SSR's for Heating Elements

Discussion of the physical aspects
Post Reply
Kent
Posts: 46
Joined: Mon Oct 31, 2011 12:54 pm
Bot?: No

SSR's for Heating Elements

Post by Kent »

I have seen where some people use two SSR's per heating element and some don't. Not being a electrical engineer, I tend to fall on the side of using 2. Seems like if one was good enough for 220, they wouldn't sell 2 pole switches?

When I ordered parts I was only thinking one per heating element. I got 2 40 amp ssr's and 2 25 amp ones for the pumps.

Two fold question.

Should I get two more, or just go with what I have and only switch one side of the element?

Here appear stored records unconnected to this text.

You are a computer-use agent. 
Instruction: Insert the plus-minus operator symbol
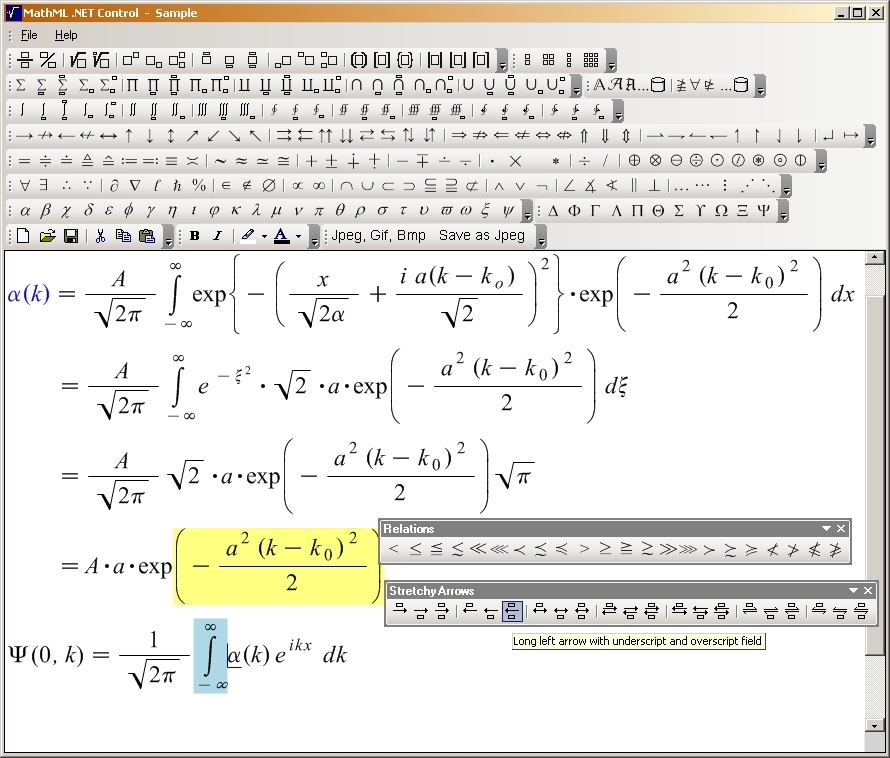coord(332,160)
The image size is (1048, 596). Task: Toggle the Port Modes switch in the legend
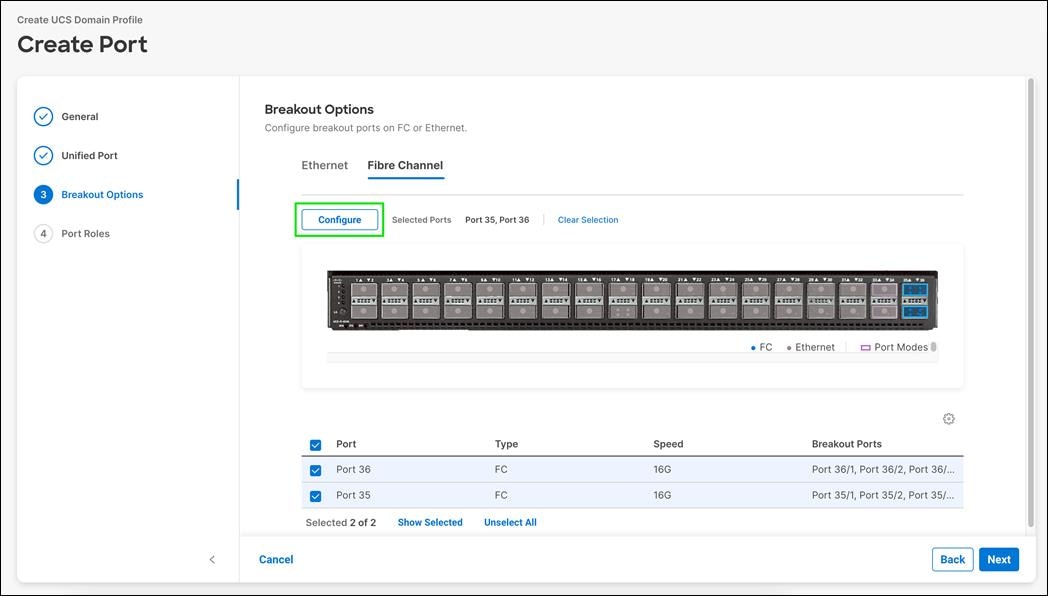[934, 347]
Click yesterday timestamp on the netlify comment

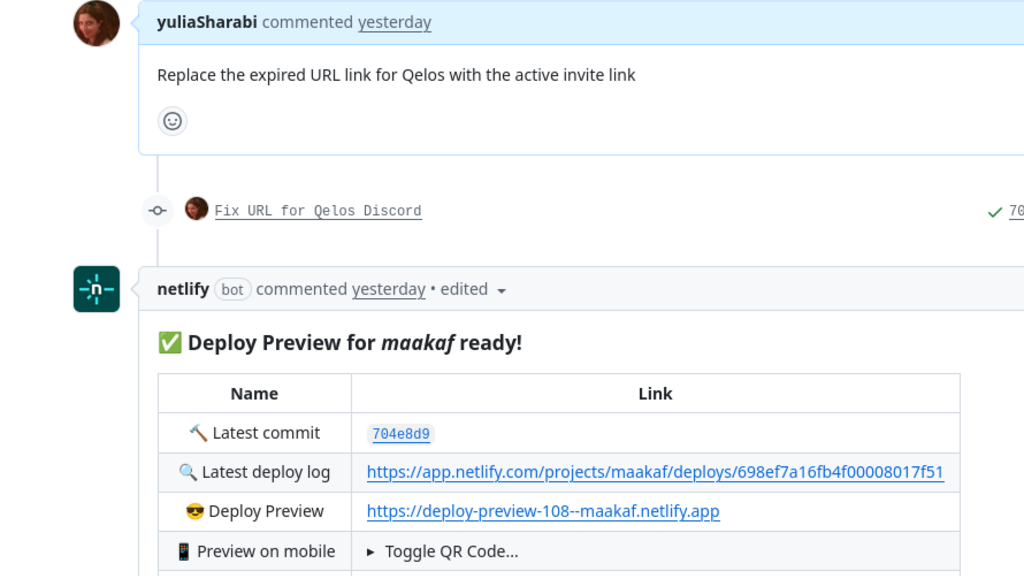tap(388, 289)
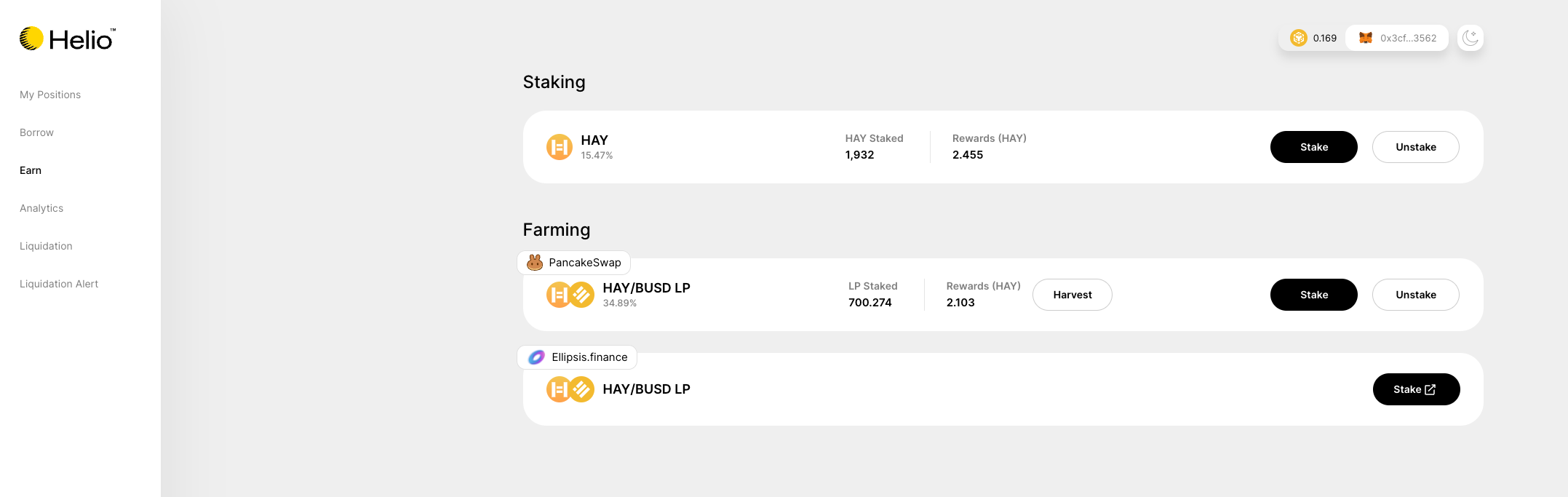Image resolution: width=1568 pixels, height=497 pixels.
Task: Click the Ellipsis.finance swirl icon
Action: coord(536,357)
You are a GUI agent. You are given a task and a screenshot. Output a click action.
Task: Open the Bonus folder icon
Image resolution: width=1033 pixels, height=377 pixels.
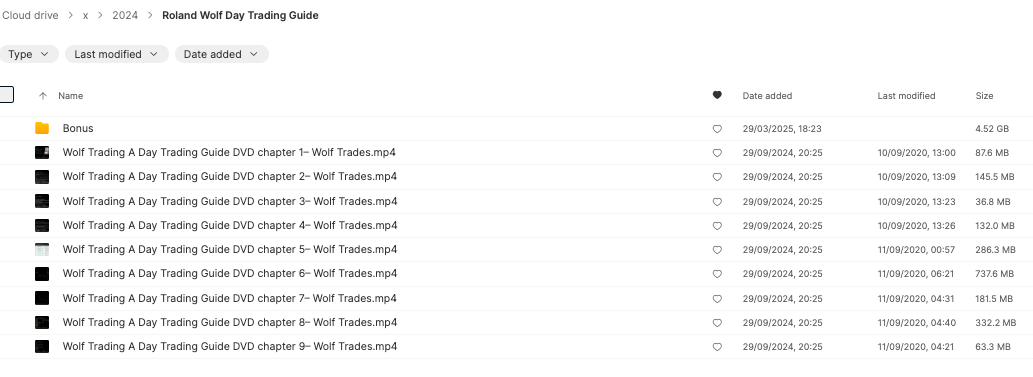[42, 129]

If I get two more, since the heating elements are 4500 watt (maybe down the road 5500 watt) do I just get 2 more 25s and use them on the elements, and the 40's on the pumps, or get 2 more 40's and keep the 25's on the pump?

Thanks in advance.
JonW
Site Admin
Posts: 1726
Joined: Sun Jul 18, 2010 7:51 am
Bot?: No
Location: Huntington Beach, CA
Contact:

Re: SSR's for Heating Elements

Post by JonW »

The reason for 1 vs 2 is whether it is running on 110 or 220. In 110, you are only switching 1 hot leg of the power, in 220, you are switching 2 hot legs.

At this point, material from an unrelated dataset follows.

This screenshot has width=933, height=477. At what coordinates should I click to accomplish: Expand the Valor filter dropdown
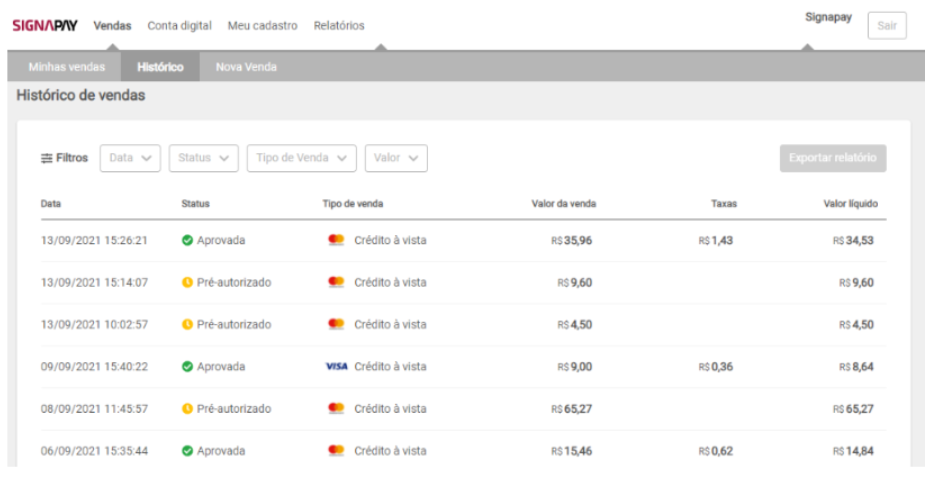(396, 158)

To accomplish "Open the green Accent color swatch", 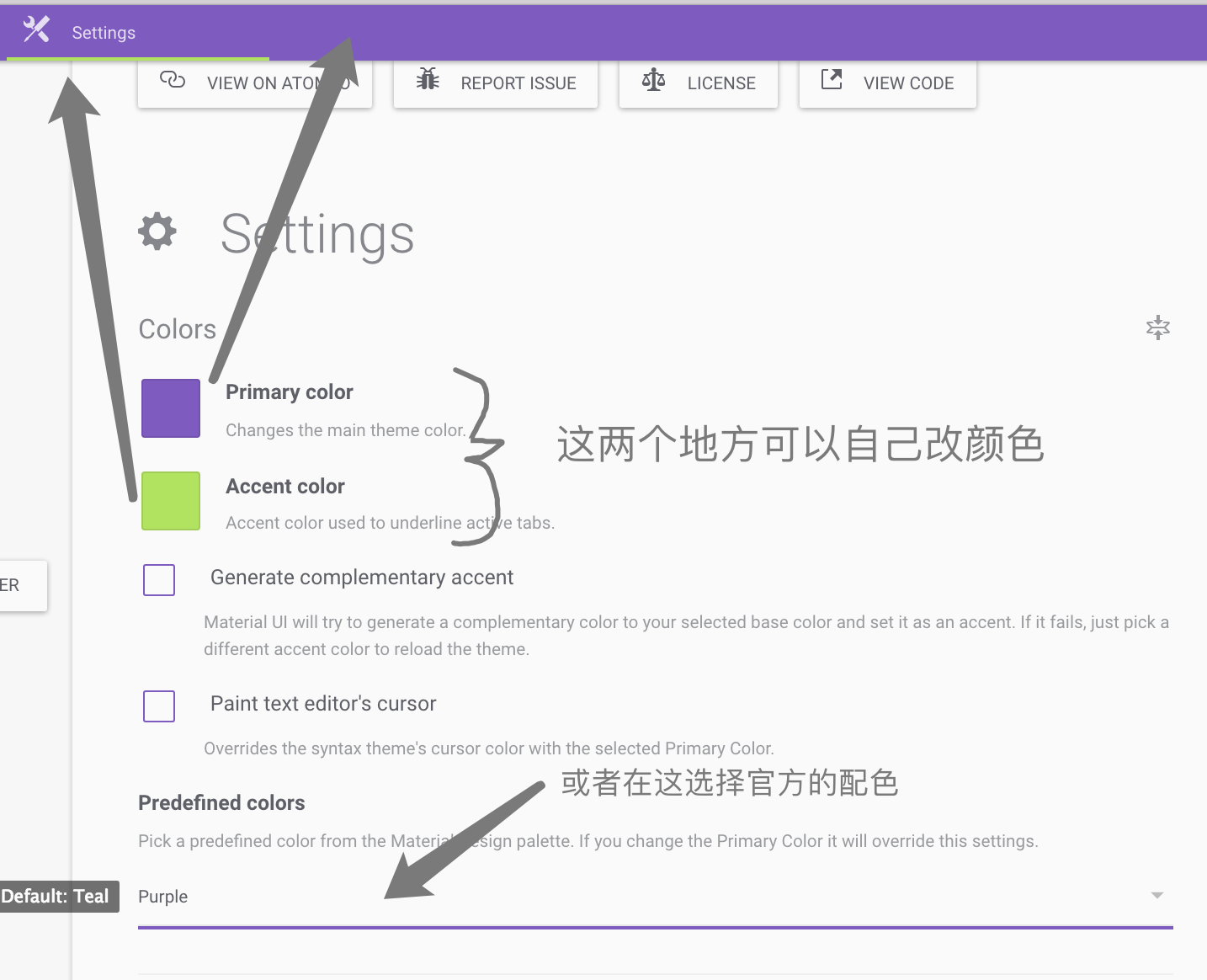I will click(171, 501).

Use the 25 Amp SSR's for the pumps, they'll only pull a couple of amps. You need the 40's on the heating elements (with heat sinks).
clearwaterbrewer
Posts: 383
Joined: Wed Feb 09, 2011 3:43 pm
Bot?: No
Location: Clearwater, FL
Contact:

Re: SSR's for Heating Elements

Post by clearwaterbrewer »

I believe it is perfectly acceptable to only use a single SSR and leave the other side hot, that is how the water heater elements operate in normal life in you water heater... In addition,l most folks have (all should have) an e-stop that runs a contactor for all the 120/240V, and if the contactor is off, the element is not live.


That being said, I have 2 SSR's per element, as it fixes a couple issues...

If an SSR stuck on, the other one would stop the element from firing.
If you wanted a panel/switch indicator on the SSR output, it would have to be 240V and across both legs, as the switched side of the SSR is going to float hot.